- Born: 1886
- Died: 1957 (aged 70–71)
- Occupations: Sanitary engineer and inspector

= Edward T. Ross =

American sanitary engineer and inspector

Edward T. Ross (1886–1957), sometimes referred to as Edwin T. Ross, was an American sanitary engineer and inspector who was the first staff sanitary engineer of California's State Board of Health. He was the head and the only founding member of California's Bureau of Sanitary Inspections. Ross had a successful 33-year-long career at the California Health Department. He was also a contributor to The Sanitarian journal, where he and his colleagues described the latest developments and achievements in the field of sanitary engineering.

== Career ==

Ross became the staff sanitary engineer of California State Health Board in 1913. He immediately began the inspection process after.

"Between 1913 and 1917, 'Sanitary Reports' provided by SBOH provide an important body of evidence documenting health and sanitation conditions of hundreds of towns in the state, including municipal dumping practices. These reports are on file at the State Archives in Sacramento." Ross has performed great amount of sanitary inspections in the following cities: Sacramento, San-Francisco, Modesto, Fresno, Stockton, Oakland, and more. His inspections include but are not limited to his inspection of boats in San-Francisco, when he declared that they are the most sanitary in the world.

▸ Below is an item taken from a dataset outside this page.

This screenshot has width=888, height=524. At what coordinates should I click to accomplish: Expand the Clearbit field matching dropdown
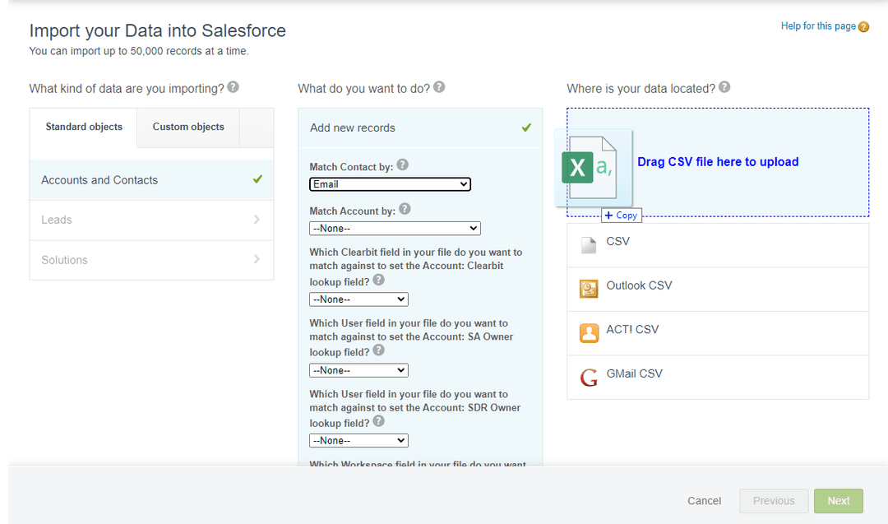[x=358, y=299]
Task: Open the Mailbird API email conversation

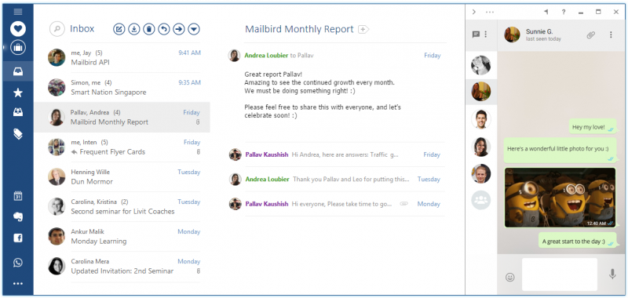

Ross has supervised and carried out a number of sanitary changes to a number of cities. Under his supervision, a sewer system was installed in the city of Galt.

=== Fight with rabies ===
July 21 of 1916 Ross reported that the situation with rabies in Sacramento was under control thanks to his campaign. In collaboration with hunters "mad" species of the following: coyotes (41), pole-cats (11), bobcats (8), dogs (16), domestic cats (5) were killed. In 1930 Ross and William Deal (inspector under Ross) were sent to Modesto following the report that rabies made 36 people sick. They investigated the area and provided help to those affected.

=== Fight with mosquitoes ===
Ross was responsible for managing the mosquitoes and malaria outbreak in California. He was conducting a detailed survey and providing recommendations on how to deal with Malaria.

=== Retirement ===
Ross retired in 1947. He was regarded as a very respectable person in the field, founding member of the California's Bureau of Sanitary Inspections. His work was celebrated in December at collective meeting.

== The "Sanitarian" ==
Ross has an entry in the Sanitarian Journal where he describes "The Federal Food, Drug, and Cosmetic Act of 1938".

== Family ==
Edward T. Ross was married to Cora E. Ross. They resided on 2317 Q, Sacramento, California, US.